WORK INSTRUCTIONS: Output, exactly and alone, the lines from the one containing "Multisite (44, 1748)" through the last line of the material below, both ends included.

SOURCE MATERIAL:
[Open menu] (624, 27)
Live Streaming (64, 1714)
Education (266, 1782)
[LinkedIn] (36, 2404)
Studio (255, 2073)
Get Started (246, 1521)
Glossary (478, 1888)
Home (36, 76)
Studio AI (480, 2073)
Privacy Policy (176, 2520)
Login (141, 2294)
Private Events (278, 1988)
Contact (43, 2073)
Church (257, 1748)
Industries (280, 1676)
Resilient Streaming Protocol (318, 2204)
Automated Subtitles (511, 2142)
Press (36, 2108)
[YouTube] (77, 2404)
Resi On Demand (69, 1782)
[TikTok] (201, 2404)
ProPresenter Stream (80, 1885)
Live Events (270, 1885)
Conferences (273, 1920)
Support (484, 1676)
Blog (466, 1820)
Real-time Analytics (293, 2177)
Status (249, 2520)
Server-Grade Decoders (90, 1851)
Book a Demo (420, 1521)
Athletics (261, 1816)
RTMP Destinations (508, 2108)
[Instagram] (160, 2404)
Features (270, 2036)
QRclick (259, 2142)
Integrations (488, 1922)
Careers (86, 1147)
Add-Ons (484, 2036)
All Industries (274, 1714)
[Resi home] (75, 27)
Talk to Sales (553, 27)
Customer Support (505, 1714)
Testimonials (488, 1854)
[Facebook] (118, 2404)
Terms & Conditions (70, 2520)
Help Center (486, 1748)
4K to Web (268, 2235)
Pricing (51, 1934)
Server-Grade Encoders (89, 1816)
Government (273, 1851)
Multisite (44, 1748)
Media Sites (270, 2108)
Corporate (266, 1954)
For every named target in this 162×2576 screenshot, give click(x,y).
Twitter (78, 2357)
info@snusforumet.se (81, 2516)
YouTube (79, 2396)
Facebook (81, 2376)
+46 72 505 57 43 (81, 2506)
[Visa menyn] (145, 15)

EXERCISE SOLUTION:
Multisite (44, 1748)
Media Sites (270, 2108)
Corporate (266, 1954)
For every named target in this 162×2576 screenshot, give click(x,y).
Twitter (78, 2357)
info@snusforumet.se (81, 2516)
YouTube (79, 2396)
Facebook (81, 2376)
+46 72 505 57 43 (81, 2506)
[Visa menyn] (145, 15)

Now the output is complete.